Origins of Nebulae and Stars
Thursday, Oct. 1, 6 p.m. at the Museum of Flight
Professor Bruce Balick of the UW Department of Astronomy will discuss the origin and development of nebulae and star nurseries. Composer Avant’s piece “Bijoux” showcases some of the more spectacular nebulae ever discovered. The talk is free, as part of the museum’s free first Thursday program.
Origin of the Universe and Everything in It
Saturday, Oct. 17, 2 p.m. at the Museum of Flight
Professor Matt McQuinn of the UW Department of Astronomy will take a close look at how our universe was formed and how small fluctuations in the cosmic microwave background grow into galaxies with stars and planets. Burmer, who composed a piece entitled “The Big Bang,” discusses her musical and visual interpretation of the 13.8-billion-year history of our universe, exploring the process that composers and filmmakers use to bridge science and art. Free with museum admission.
Oceans, Volcanoes and the Origin of Life
Tuesday, Oct. 20, 7 p.m. at the Pacific Science Center
Professor John Delaney of the UW Department of Oceanography, one of the world’s foremost experts on deep-sea volcanoes, will explore the hydrothermal activity that may have produced life on primordial Earth. He is joined by composer Dowsett, whose composition, “The Evolution of Carbon and Stardust,” is part of the Origins concert. Admission to this event is $5 for the general public; members of the Pacific Science Center, UW students and alumni with ID, and members of the Seattle Astronomical Society will be admitted free.
The Big Bang and beyond
Also in connection with the Astronomy Department’s anniversary, the UW Alumni Association is sponsoring a series of four lectures titled The Big Bang and Beyond: Four Excursions to the Edges of Time and Space. The talks feature three UW faculty members and a prominent alumnus, and each will be held in room 120 of Kane Hall on the UW campus in Seattle. Here is the schedule for the Wednesday evening lectures:
Unravelling our own cosmic history
Wednesday, Oct. 21, 7:30 p.m.
UW professor Andy Connolly will take us on a tour of how, using the latest technologies, astronomical surveys like the Sloan Digital Sky Survey and the Large Synoptic Sky Survey Review produce some of the deepest optical images ever obtained. These images allow us to look for flashes from the most energetic events in the distant universe and dramatically extend our cosmic reach.
The end of the beginning
Wednesday, Nov. 4, 7:30 p.m.
Inflation, particle production, huge sound waves and gravity waves—the early universe was a strange place. This phase of the universe culminated with the release of the oldest light we can ever hope to see: the cosmic microwave background. In this lecture, UW professor Miguel Morales will focus on how scientists read the subtle patterns in the cosmic microwave background to infer what happened in the first few moments of our universe’s history.
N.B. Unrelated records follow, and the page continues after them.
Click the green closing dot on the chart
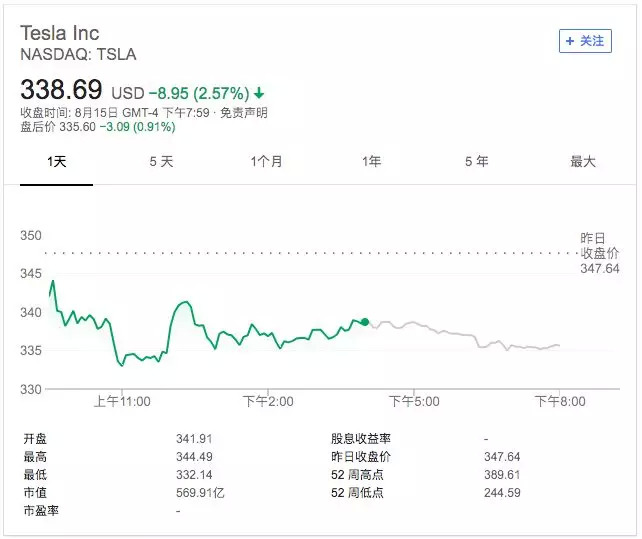The height and width of the screenshot is (539, 642). point(365,322)

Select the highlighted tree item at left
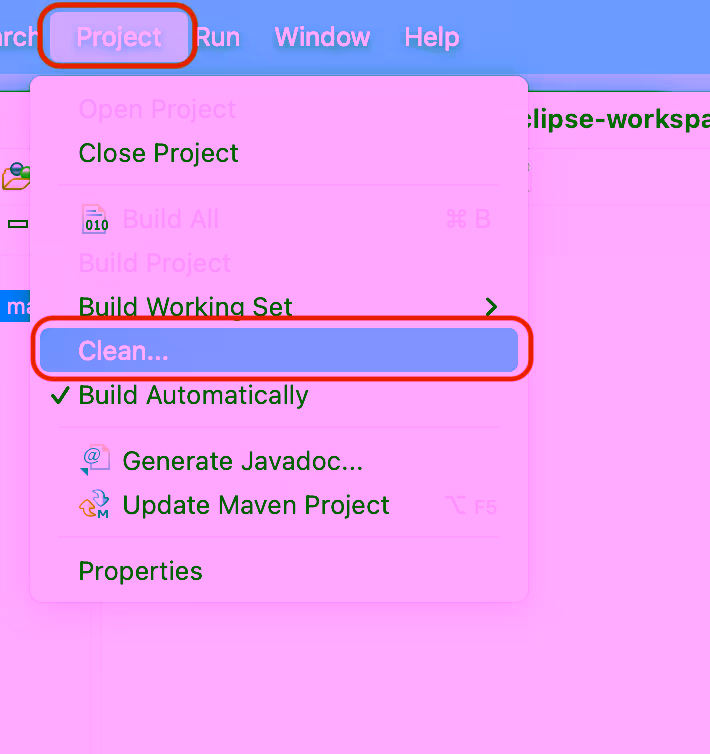15,306
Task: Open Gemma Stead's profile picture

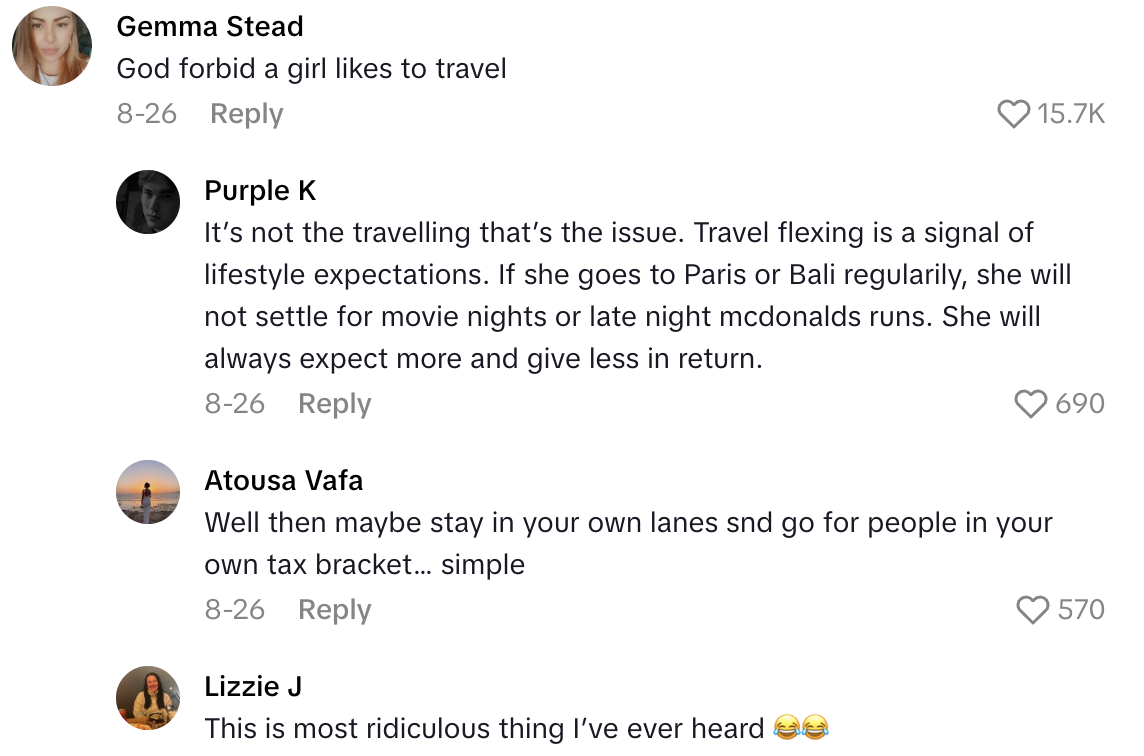Action: click(51, 45)
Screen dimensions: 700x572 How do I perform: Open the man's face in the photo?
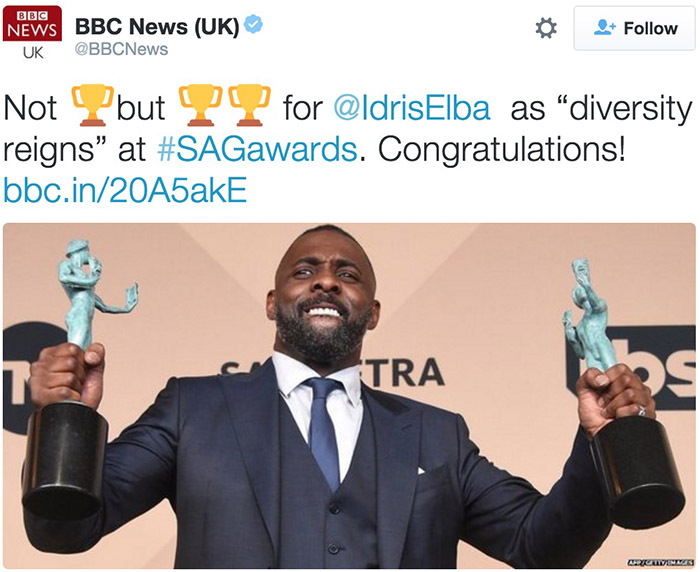coord(323,295)
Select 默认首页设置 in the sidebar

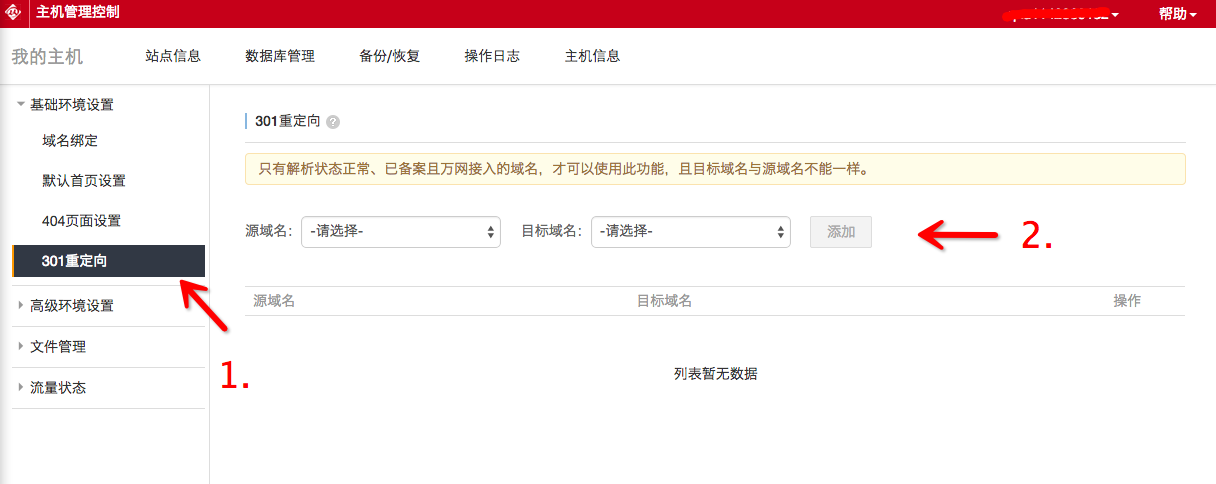click(x=84, y=181)
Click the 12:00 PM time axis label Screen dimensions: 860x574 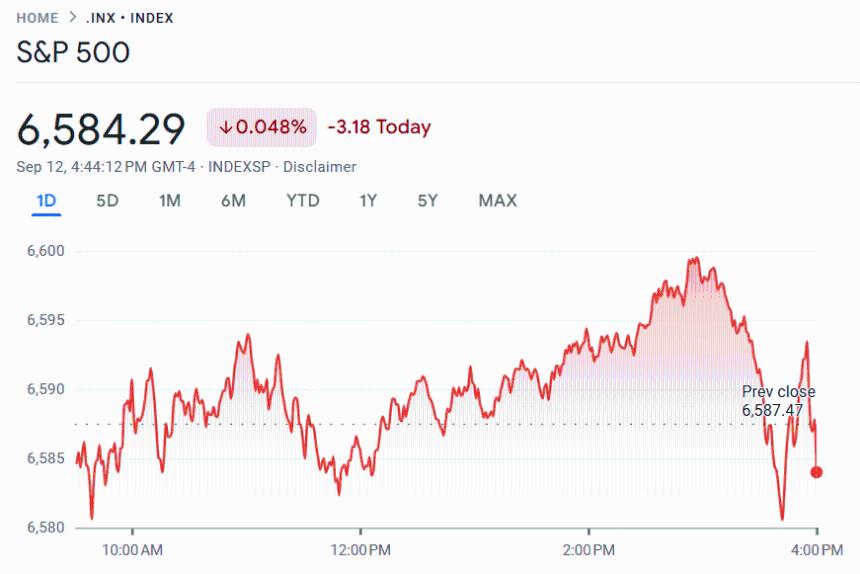360,549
Building the universe, piece by piece
Wednesday, Nov. 18, 7:30 p.m.
UW professor Julianne Dalcanton will highlight the unique role that the Hubble Space Telescope has played in shaping our understanding of galaxies and stars as she illuminates the complex forces that have shaped the universe we see around us. She will also talk about the future of space exploration and how it will shape future discoveries about the universe.
Before time, beyond the universe
Wednesday, Dec. 2, 7:30 p.m.
Adam Frank, UW alum, professor of physics and astronomy at the University of Rochester, and well known science communicator will take us on a journey to “the wild west of physics”—the speculative realm of how time began, how many universes are out there and whether or not we need to rethink our fundamental approach to cosmic questions. Beginning with questions that informed philosophy for centuries, Frank will show how physicists and astronomers are working to create bold new ways of seeing reality, much in the same fashion as Leonardo, Copernicus, Bacon, Newton and their contemporaries reframed the human perspective in the 16th and 17th centuries.
Talks in the Big Bang and Beyond lecture series are free, but preregistration is required.